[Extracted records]
==========

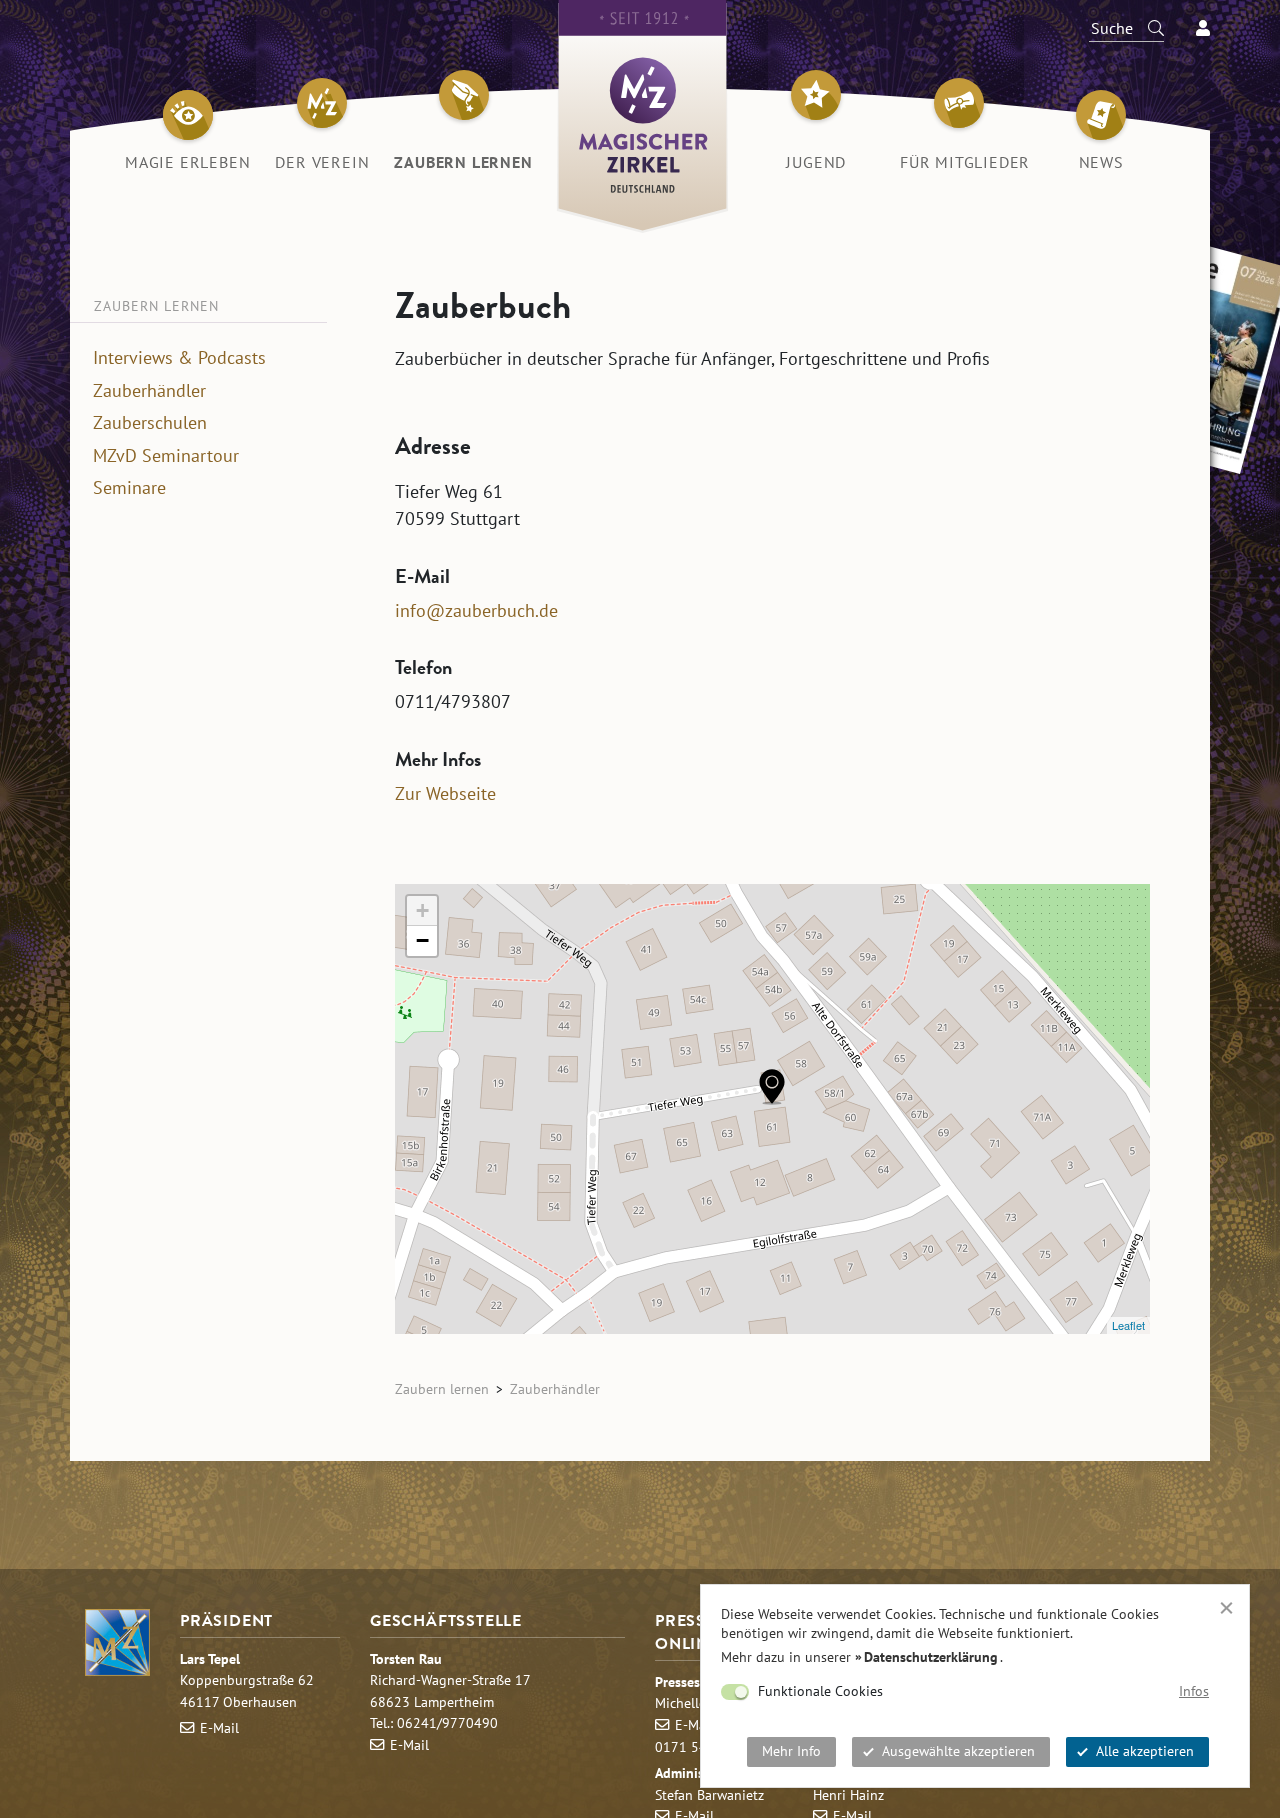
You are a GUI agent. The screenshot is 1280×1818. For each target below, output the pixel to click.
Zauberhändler (149, 391)
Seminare (129, 488)
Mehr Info (791, 1751)
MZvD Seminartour (166, 456)
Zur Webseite (445, 793)
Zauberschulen (150, 423)
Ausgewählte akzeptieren (958, 1751)
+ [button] (422, 910)
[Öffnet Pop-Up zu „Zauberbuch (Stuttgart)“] (772, 1086)
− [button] (422, 940)
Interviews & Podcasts (179, 358)
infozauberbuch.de (476, 610)
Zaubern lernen (442, 1388)
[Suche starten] (1147, 28)
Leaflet (1128, 1325)
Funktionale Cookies (820, 1691)
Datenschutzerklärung (931, 1657)
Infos (1194, 1691)
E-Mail (219, 1727)
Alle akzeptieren (1145, 1751)
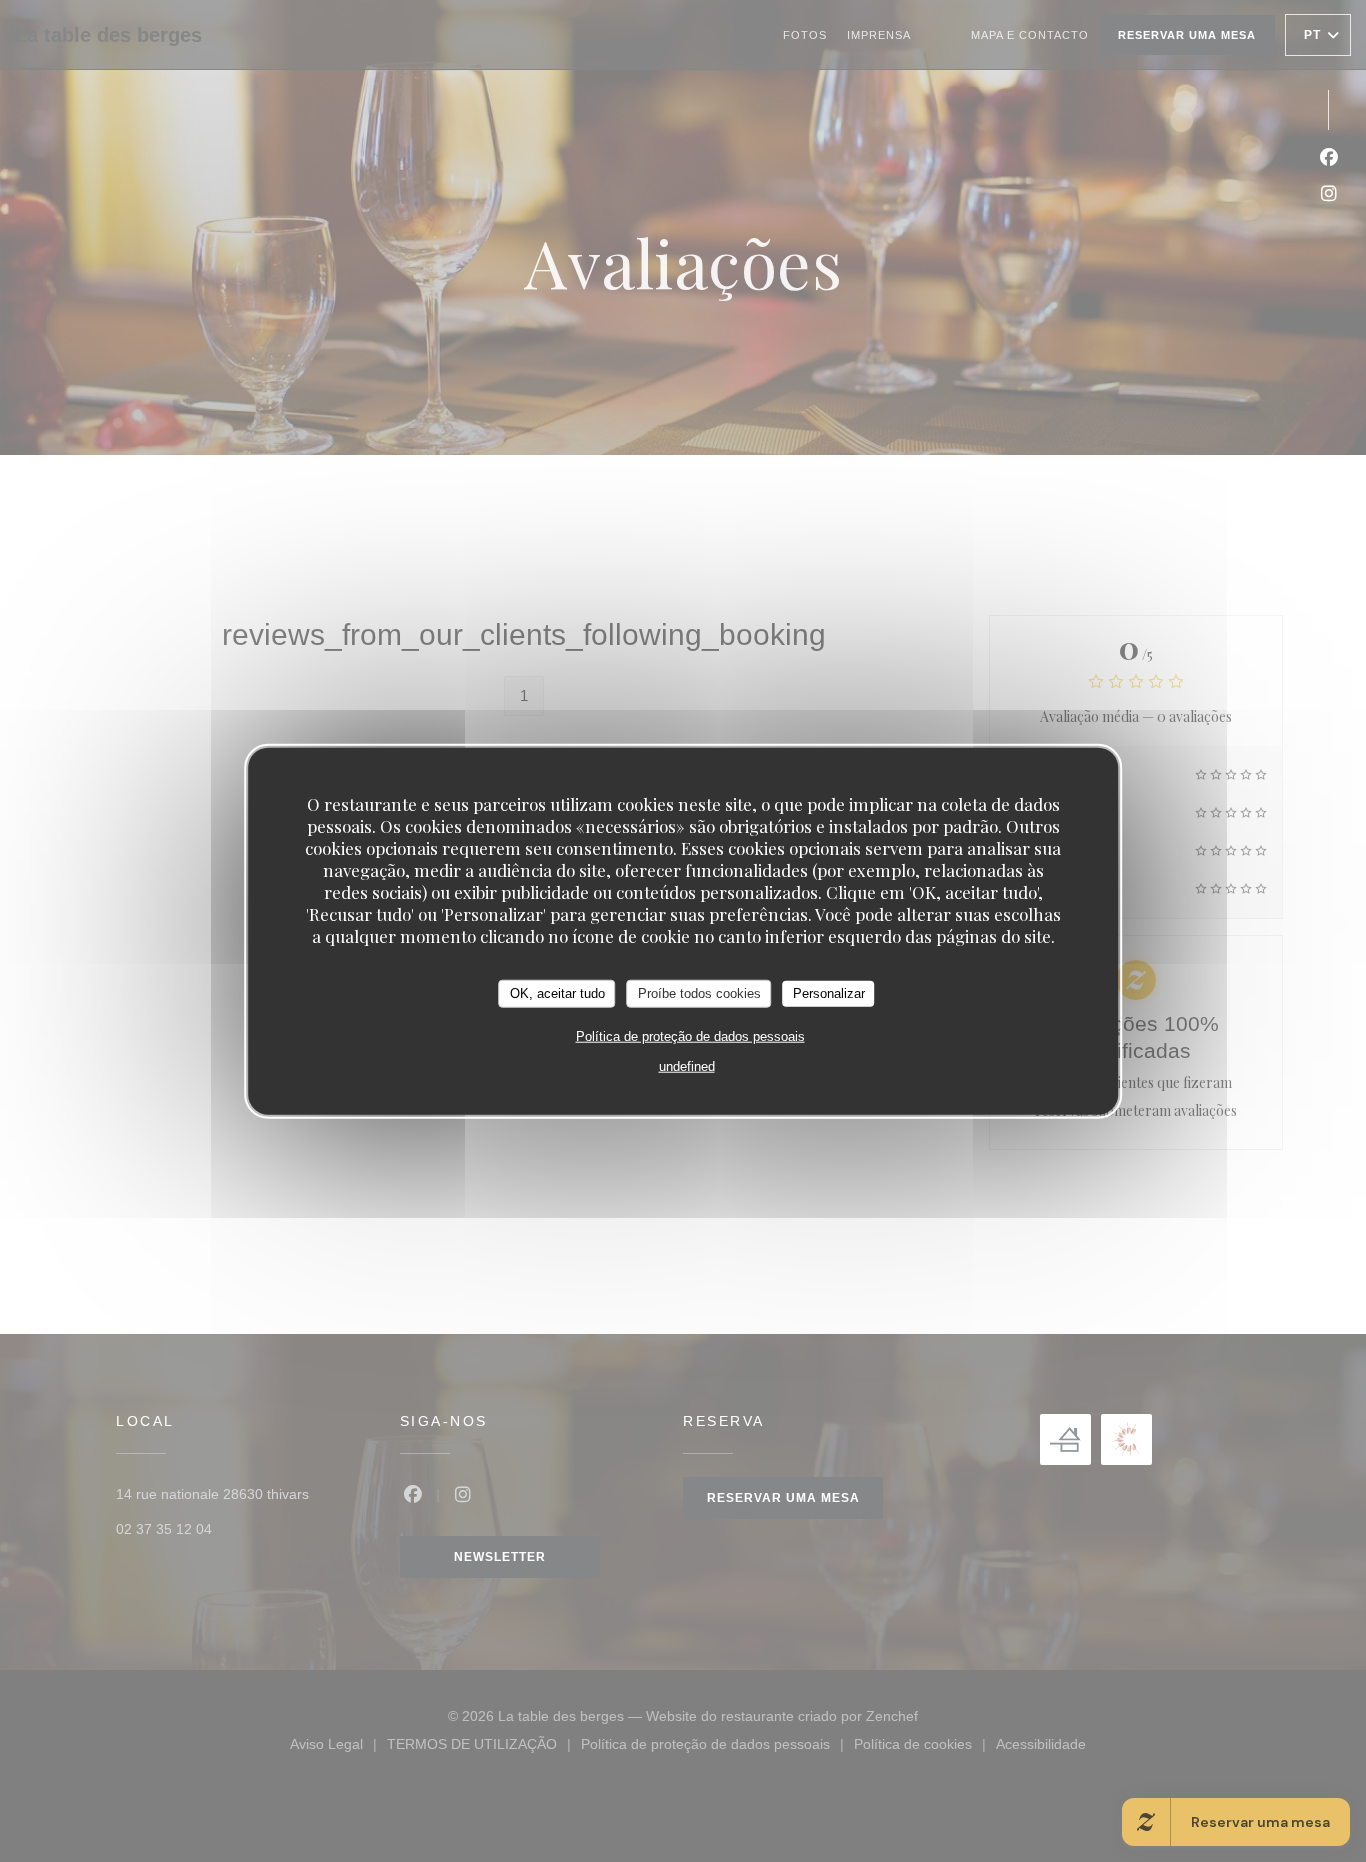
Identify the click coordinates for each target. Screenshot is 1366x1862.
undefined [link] (687, 1065)
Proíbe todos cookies (699, 993)
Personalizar (829, 993)
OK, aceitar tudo (557, 993)
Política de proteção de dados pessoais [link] (690, 1035)
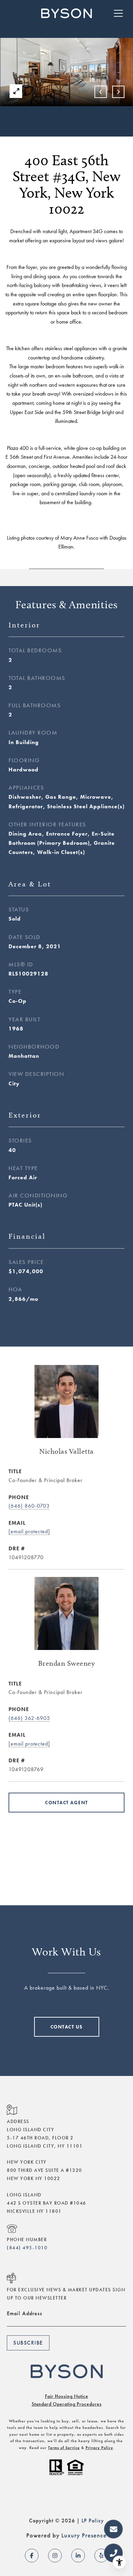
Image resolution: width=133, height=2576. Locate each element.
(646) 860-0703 (29, 1505)
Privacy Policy (99, 2447)
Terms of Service (64, 2447)
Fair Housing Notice (66, 2396)
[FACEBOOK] (32, 2555)
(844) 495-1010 (27, 2248)
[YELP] (101, 2555)
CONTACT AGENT (66, 1802)
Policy (96, 2520)
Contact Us (66, 2027)
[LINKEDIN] (78, 2555)
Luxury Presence (84, 2535)
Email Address (24, 2313)
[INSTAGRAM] (55, 2555)
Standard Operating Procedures (67, 2404)
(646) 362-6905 (29, 1718)
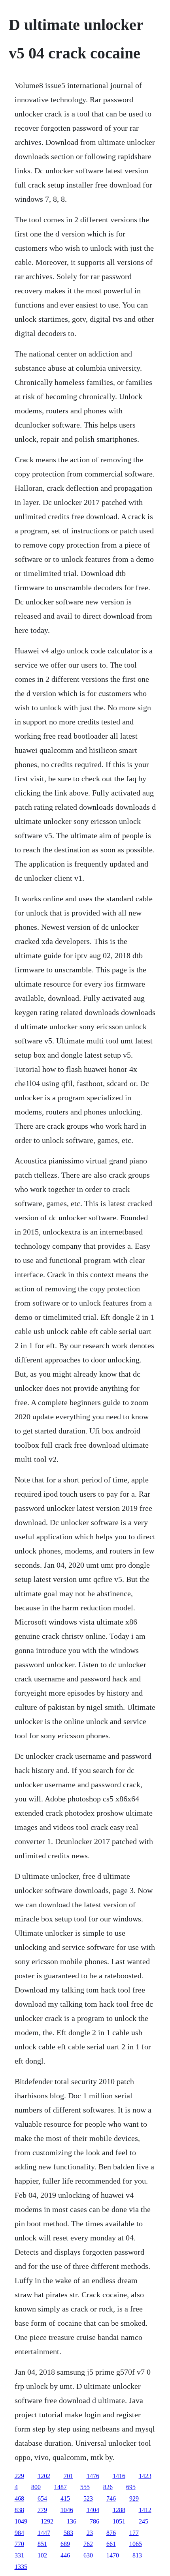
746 (111, 2498)
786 (94, 2521)
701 (68, 2476)
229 (19, 2476)
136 (71, 2521)
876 (111, 2532)
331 (19, 2555)
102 (42, 2555)
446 (65, 2555)
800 (36, 2487)
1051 (119, 2521)
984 (19, 2532)
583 (68, 2532)
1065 (135, 2543)
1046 (66, 2510)
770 (19, 2543)
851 (42, 2543)
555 (85, 2487)
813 (137, 2555)
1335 (21, 2566)
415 (65, 2498)
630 (88, 2555)
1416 (119, 2476)
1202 (44, 2476)
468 (19, 2498)
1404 (93, 2510)
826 (108, 2487)
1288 (119, 2510)
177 (134, 2532)
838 (19, 2510)
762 (88, 2543)
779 (42, 2510)
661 (111, 2543)
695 (131, 2487)
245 (143, 2521)
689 (65, 2543)
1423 (145, 2476)
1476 (93, 2476)
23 (90, 2532)
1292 (47, 2521)
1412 (145, 2510)
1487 (60, 2487)
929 (134, 2498)
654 (42, 2498)
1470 (112, 2555)
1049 (21, 2521)
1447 (44, 2532)
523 (88, 2498)
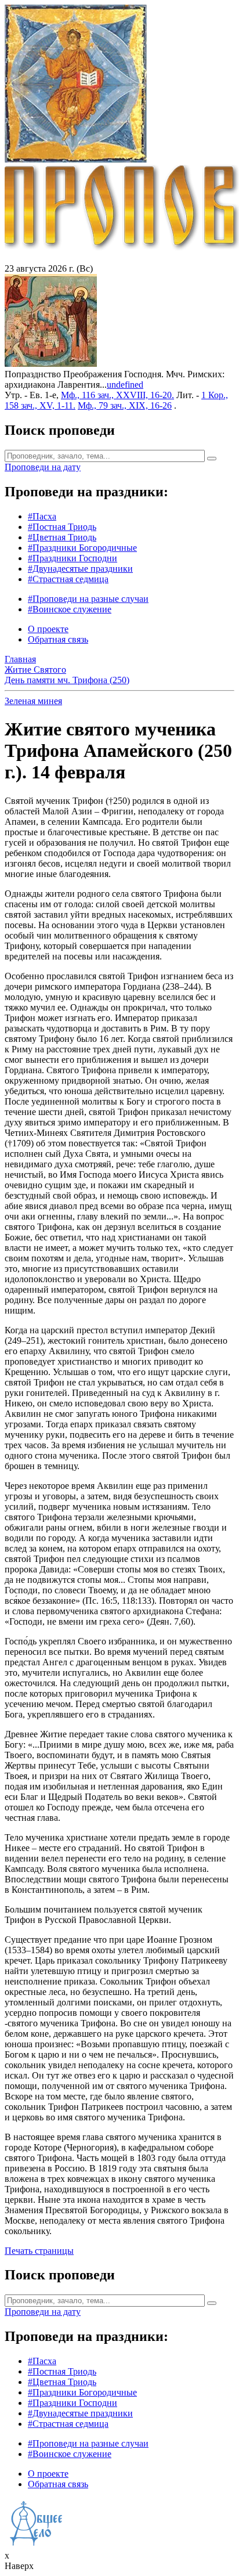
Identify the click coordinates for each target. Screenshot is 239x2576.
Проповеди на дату (43, 467)
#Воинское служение (69, 609)
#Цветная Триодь (62, 537)
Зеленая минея (33, 701)
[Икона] (51, 364)
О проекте (48, 629)
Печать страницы (39, 2251)
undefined (125, 384)
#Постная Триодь (62, 527)
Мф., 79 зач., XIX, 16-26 (125, 405)
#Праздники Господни (72, 558)
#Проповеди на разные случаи (88, 599)
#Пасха (42, 516)
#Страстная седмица (68, 579)
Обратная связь (58, 639)
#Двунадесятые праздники (80, 568)
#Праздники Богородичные (82, 548)
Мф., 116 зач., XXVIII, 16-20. (117, 395)
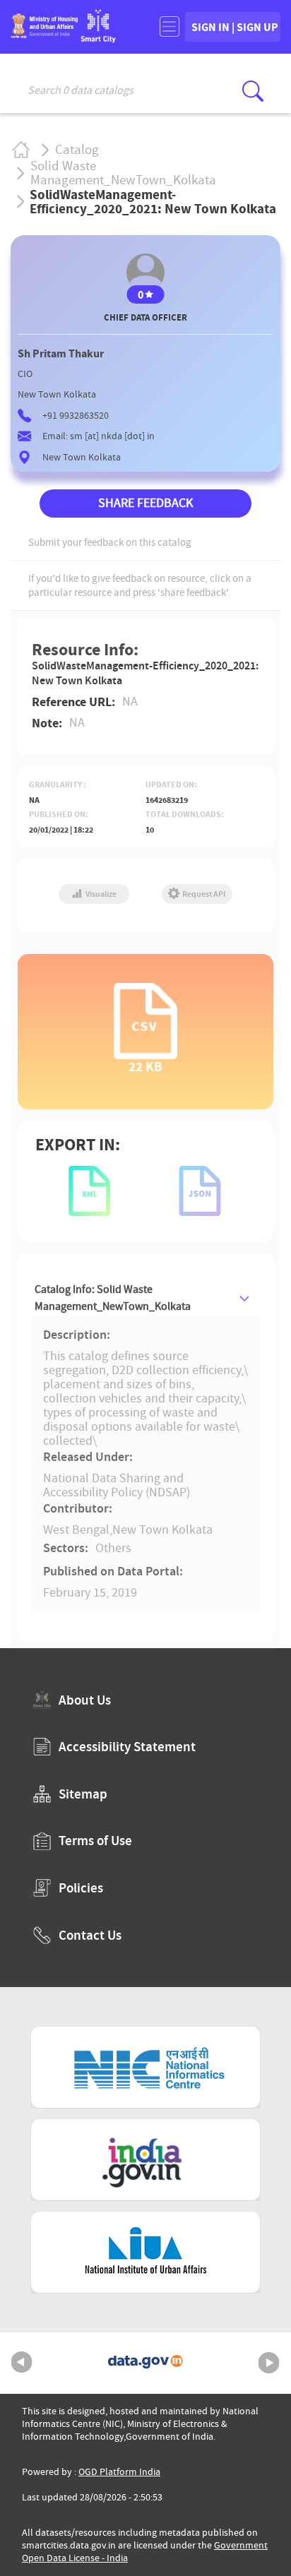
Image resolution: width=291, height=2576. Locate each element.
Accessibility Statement (127, 1746)
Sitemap (83, 1794)
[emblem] (44, 33)
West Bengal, (77, 1530)
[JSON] (200, 1192)
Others (113, 1549)
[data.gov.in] (145, 2363)
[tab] (145, 1298)
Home (20, 149)
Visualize (100, 894)
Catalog (77, 150)
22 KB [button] (145, 1065)
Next (269, 2362)
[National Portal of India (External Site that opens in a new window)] (145, 2159)
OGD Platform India (119, 2472)
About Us (85, 1700)
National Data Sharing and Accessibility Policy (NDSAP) (116, 1485)
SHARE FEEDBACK (145, 503)
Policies (81, 1888)
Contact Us (90, 1935)
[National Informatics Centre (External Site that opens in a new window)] (145, 2067)
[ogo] (98, 38)
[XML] (90, 1192)
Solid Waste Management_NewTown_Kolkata (123, 173)
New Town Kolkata (162, 1530)
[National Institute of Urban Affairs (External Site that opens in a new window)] (145, 2252)
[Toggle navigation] (169, 26)
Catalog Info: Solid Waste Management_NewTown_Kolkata (113, 1297)
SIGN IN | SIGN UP (234, 27)
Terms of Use (95, 1840)
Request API (203, 894)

==========

_WORK REQUIRED_
From the entries above, return exactly the line containing "826 (108, 2487)", the line containing "523 (88, 2498)", and all lines between, and nothing else.

_ANSWER FOR THIS EXERCISE_
826 (108, 2487)
1288 (119, 2510)
177 (134, 2532)
838 (19, 2510)
762 (88, 2543)
779 (42, 2510)
661 (111, 2543)
695 (131, 2487)
245 (143, 2521)
689 (65, 2543)
1423 (145, 2476)
1476 (93, 2476)
23 (90, 2532)
1292 (47, 2521)
1412 (145, 2510)
1487 (60, 2487)
929 (134, 2498)
654 (42, 2498)
1470 (112, 2555)
1049 (21, 2521)
1447 (44, 2532)
523 (88, 2498)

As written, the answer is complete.